MarcEdit QuickTip #3 – Getting your 952 (items / holdings data) field in place for import into Koha

Shows how to de-duplicate a .mrc file, by merging duplicate bibliographic records spread all over the file and then gather up the holdings record into repeatable 952 field that Koha expects its for item records.

Last night Pawan Sharma, a fellow user on “Koha Users” reached out for some help with importing his items into Koha. Like many other, he too had moved his catalog data from Microsoft Excel spreadsheet to MarcEdit utilizing MarcEdit’s “Delimited Text Translator” feature which at the end of the process had given him a .mrc file. This he proceeded to upload into Koha by using the More > Tools > Catalog > Stage MARC records for import option.

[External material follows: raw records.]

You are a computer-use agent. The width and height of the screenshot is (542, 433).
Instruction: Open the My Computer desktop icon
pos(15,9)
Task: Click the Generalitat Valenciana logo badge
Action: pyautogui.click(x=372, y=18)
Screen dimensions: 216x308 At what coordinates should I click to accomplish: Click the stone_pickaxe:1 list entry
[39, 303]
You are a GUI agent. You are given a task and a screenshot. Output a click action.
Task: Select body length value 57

There were no surprises here, *except* that for every single books with multiple copies Koha imported each of the copies as a separate biblio record, instead of a single entry for the biblio with multiple item records attached to it via Marc21 952 repeatable field that Koha uses for managing holdings data. Simply put his data needed to be de-duplicated with the holding data merged back before import, typically using the ISBN number of the records (MARC field 020).

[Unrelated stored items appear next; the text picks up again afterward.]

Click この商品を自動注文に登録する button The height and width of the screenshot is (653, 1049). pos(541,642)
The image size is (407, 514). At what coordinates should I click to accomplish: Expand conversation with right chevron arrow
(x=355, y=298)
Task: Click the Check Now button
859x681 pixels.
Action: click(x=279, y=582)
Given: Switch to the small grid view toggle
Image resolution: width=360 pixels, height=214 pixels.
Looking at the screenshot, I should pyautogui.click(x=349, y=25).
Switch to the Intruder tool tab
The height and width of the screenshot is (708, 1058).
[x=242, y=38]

NOTE: If you wish to read more about Koha’s holding records schema see “Holdings data fields (9xx)” from the Koha Community wiki.

For someone who has not done this before, MarcEdit’s de-duplication and then merging it can seem like a daunting task. This post will hopefully demystify the process.

The discussions on Koha Users were based on a lot of assumptions, especially with no idea about Pawan’s data. So, I offered to take a look at it. He first sent me a .mrc file that had 12806 records, which I immediately converted into MarcEdit’s MarcBreaker mnemonic, human readable format.

marcedit_01

And proceeded to take a “Field count” report (see under “Tools” menu of MarcEditor) to check exactly how many records had ISBN (MARC21 field 020) out of the total number of records.

marcedit_01A

The result as can be seen above – NOT A SINGLE ONE of the 12806 biblio records had an ISBN number! Well, this file can be de-duplicated and merged, but *not* using MarcEdit. Only being told about this Pawan mentioned that he had other .mrc files that had ISBN and so he sent a second .mrc (LG-32016-32979.mrc) file over. Turns out of the total of 965 biblio records in this second file, 828 records had ISBN numbers defined.

marcedit_02A

The next task was to extract the records that *had* ISBN numbers. The remaining 137 can not be dealt with in this process and will have to be dealt with separately. For now, we closed the file LG-32016-32979.mrk file with 965 records and went back to the MarcEdit main window in order to use the “Delete Selected Records” option available under Tools > Select MARC Records

marcedit_02B

The next few steps are simple, if not immediately apparent to a new user of MarcEdit. We’ll use the numbered markers on the screenshot to explain it in steps. First, we selected the LG-32016-32979.mrk file with the 965 records in step #1; next we typed in 020 (since we want to match for ISBN) in the Display Field option (by default it shows 245$a); third step was to click on “Import File” button. After the file is imported (takes just a second or two depending on your file size) this the top-left data grid which was blank so far, will show up data similar to this. Finally in step #4, we will click the “Does Not Match” link. Records that do not have an ISBN number will be selected just like the big red arrow here shows.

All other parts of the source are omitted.